--- DATASET EXTRACT Enclosed Below ---

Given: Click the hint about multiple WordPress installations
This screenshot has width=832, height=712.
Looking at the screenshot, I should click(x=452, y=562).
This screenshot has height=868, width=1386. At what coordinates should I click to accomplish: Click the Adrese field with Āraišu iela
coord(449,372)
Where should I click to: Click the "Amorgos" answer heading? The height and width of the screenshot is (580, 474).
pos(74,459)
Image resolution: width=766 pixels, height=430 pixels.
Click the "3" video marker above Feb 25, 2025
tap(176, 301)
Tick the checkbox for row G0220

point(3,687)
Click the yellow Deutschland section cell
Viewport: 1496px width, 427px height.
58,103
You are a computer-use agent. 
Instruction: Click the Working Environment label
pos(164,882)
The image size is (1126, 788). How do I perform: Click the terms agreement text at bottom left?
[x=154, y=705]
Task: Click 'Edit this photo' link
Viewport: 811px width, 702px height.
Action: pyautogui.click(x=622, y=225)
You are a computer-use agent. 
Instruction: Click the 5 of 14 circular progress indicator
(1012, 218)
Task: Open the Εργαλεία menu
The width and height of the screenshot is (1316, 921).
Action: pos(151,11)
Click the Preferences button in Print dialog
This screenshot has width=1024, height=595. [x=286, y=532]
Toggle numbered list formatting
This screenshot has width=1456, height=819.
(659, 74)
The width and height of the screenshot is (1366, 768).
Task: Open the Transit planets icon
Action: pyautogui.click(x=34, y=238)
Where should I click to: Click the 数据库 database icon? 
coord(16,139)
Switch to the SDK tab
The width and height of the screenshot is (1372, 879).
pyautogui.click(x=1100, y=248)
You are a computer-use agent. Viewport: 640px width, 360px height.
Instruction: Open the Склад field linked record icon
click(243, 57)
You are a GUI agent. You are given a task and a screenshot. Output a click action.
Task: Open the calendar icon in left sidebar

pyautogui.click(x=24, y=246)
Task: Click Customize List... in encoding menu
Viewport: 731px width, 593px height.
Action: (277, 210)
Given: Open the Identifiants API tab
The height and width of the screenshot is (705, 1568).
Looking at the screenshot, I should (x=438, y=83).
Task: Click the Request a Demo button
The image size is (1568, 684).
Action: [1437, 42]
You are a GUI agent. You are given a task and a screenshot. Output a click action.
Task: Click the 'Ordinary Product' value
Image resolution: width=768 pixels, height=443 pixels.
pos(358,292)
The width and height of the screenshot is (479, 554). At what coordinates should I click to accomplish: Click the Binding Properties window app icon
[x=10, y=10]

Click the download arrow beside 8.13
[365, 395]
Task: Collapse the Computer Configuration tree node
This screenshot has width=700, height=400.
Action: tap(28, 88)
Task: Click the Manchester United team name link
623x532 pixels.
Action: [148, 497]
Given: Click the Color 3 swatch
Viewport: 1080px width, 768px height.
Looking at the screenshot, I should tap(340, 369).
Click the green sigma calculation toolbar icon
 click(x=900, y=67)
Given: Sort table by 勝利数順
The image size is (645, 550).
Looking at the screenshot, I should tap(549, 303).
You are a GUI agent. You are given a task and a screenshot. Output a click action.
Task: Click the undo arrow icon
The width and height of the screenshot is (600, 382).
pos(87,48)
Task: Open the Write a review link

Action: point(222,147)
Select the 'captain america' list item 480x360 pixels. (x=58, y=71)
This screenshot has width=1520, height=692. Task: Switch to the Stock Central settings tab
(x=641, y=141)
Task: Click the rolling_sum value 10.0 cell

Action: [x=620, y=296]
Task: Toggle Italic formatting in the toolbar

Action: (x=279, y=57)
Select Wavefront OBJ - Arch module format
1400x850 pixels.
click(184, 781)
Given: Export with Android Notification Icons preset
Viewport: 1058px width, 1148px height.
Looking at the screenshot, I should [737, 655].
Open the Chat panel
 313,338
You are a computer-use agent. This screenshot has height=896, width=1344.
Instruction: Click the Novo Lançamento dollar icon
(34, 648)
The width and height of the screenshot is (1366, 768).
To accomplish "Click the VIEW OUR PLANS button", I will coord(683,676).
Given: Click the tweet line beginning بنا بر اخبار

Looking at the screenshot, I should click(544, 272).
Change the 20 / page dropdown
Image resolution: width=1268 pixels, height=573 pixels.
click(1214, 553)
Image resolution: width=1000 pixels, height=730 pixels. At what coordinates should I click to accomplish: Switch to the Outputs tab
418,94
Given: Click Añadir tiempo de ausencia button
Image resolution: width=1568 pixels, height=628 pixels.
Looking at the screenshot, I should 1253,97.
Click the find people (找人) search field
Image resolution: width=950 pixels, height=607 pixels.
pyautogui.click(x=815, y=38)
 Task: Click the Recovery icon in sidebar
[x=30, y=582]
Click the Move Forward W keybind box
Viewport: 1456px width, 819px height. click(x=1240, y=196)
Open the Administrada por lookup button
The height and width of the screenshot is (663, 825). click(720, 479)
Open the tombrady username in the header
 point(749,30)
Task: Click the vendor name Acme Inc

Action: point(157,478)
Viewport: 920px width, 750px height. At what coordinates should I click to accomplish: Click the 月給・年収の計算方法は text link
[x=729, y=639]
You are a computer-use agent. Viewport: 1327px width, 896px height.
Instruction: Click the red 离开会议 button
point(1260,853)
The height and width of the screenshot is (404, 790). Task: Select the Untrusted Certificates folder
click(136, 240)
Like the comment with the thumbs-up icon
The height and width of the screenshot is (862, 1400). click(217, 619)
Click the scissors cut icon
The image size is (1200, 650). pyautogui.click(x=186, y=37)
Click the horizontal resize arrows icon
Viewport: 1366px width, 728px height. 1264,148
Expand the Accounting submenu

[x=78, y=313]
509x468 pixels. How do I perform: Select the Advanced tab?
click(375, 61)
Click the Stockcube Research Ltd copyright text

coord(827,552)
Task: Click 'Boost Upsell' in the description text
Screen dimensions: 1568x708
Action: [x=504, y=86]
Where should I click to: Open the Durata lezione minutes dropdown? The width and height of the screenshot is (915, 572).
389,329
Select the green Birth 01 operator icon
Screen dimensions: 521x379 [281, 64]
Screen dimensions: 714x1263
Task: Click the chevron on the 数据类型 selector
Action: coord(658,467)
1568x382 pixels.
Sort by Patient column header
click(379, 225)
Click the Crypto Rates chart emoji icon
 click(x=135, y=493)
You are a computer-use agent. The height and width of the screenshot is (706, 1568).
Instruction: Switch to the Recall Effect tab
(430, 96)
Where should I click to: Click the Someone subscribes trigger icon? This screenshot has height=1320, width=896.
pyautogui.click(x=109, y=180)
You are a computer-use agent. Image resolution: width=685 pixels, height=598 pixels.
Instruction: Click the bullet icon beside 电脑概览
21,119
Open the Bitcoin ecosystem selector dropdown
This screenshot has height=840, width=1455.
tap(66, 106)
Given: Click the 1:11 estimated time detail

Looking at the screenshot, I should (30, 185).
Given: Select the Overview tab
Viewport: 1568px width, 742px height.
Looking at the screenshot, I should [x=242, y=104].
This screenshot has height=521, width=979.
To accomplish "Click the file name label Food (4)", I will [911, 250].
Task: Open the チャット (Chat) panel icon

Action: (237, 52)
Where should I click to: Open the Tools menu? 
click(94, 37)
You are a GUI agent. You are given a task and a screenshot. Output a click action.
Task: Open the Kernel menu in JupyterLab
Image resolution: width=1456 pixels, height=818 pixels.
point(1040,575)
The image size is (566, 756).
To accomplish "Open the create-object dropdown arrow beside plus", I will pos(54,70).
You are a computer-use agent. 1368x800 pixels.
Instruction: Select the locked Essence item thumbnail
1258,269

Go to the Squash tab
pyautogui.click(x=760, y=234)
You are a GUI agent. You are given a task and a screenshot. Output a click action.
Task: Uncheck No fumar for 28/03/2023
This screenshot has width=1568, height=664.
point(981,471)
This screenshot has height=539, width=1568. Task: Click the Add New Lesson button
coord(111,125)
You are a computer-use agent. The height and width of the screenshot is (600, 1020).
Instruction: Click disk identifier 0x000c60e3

--- End of Enclosed DATASET EXTRACT ---

WHAT YOU HAVE TO DO → Find "The image size is (566, 756)." in the records above. Repeat its line and every later line exactly, through the last one.

YOUR SOLUTION →
The image size is (566, 756).
To accomplish "Open the create-object dropdown arrow beside plus", I will pos(54,70).
You are a computer-use agent. 1368x800 pixels.
Instruction: Select the locked Essence item thumbnail
1258,269

Go to the Squash tab
pyautogui.click(x=760, y=234)
You are a GUI agent. You are given a task and a screenshot. Output a click action.
Task: Uncheck No fumar for 28/03/2023
This screenshot has width=1568, height=664.
point(981,471)
This screenshot has height=539, width=1568. Task: Click the Add New Lesson button
coord(111,125)
You are a computer-use agent. The height and width of the screenshot is (600, 1020).
Instruction: Click disk identifier 0x000c60e3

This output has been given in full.